Extracted records
◇ ◇ ◇
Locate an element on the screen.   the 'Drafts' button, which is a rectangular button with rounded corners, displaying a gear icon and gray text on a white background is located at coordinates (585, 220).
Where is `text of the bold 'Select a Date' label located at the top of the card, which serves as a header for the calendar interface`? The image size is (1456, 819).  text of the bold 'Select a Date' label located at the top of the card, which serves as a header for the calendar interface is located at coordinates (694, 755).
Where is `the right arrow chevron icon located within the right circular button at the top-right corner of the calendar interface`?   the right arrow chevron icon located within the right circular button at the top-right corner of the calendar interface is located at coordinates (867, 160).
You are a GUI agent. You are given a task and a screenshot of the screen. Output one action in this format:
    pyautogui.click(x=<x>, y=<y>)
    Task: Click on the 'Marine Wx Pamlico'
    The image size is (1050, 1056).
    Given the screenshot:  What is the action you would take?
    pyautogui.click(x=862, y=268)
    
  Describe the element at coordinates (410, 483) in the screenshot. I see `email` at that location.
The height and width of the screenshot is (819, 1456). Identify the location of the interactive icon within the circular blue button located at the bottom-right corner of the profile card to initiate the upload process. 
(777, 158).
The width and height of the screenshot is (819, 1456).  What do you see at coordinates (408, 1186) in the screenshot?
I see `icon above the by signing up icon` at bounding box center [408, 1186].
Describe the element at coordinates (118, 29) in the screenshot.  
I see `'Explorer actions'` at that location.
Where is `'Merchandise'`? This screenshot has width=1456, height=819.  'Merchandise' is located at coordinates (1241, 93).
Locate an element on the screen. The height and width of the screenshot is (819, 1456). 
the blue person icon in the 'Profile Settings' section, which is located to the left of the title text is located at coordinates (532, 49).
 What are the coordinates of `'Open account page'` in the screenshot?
◇ ◇ ◇
WORK TO BE COMPLETED
Retype every one of the records above without changing anything.

WORKED SOLUTION
Locate an element on the screen.   the 'Drafts' button, which is a rectangular button with rounded corners, displaying a gear icon and gray text on a white background is located at coordinates (585, 220).
Where is `text of the bold 'Select a Date' label located at the top of the card, which serves as a header for the calendar interface`? The image size is (1456, 819).  text of the bold 'Select a Date' label located at the top of the card, which serves as a header for the calendar interface is located at coordinates (694, 755).
Where is `the right arrow chevron icon located within the right circular button at the top-right corner of the calendar interface`?   the right arrow chevron icon located within the right circular button at the top-right corner of the calendar interface is located at coordinates (867, 160).
You are a GUI agent. You are given a task and a screenshot of the screen. Output one action in this format:
    pyautogui.click(x=<x>, y=<y>)
    Task: Click on the 'Marine Wx Pamlico'
    The image size is (1050, 1056).
    Given the screenshot:  What is the action you would take?
    pyautogui.click(x=862, y=268)
    
  Describe the element at coordinates (410, 483) in the screenshot. I see `email` at that location.
The height and width of the screenshot is (819, 1456). Identify the location of the interactive icon within the circular blue button located at the bottom-right corner of the profile card to initiate the upload process. 
(777, 158).
The width and height of the screenshot is (819, 1456).  What do you see at coordinates (408, 1186) in the screenshot?
I see `icon above the by signing up icon` at bounding box center [408, 1186].
Describe the element at coordinates (118, 29) in the screenshot.  
I see `'Explorer actions'` at that location.
Where is `'Merchandise'`? This screenshot has width=1456, height=819.  'Merchandise' is located at coordinates (1241, 93).
Locate an element on the screen. The height and width of the screenshot is (819, 1456). 
the blue person icon in the 'Profile Settings' section, which is located to the left of the title text is located at coordinates (532, 49).
 What are the coordinates of `'Open account page'` in the screenshot?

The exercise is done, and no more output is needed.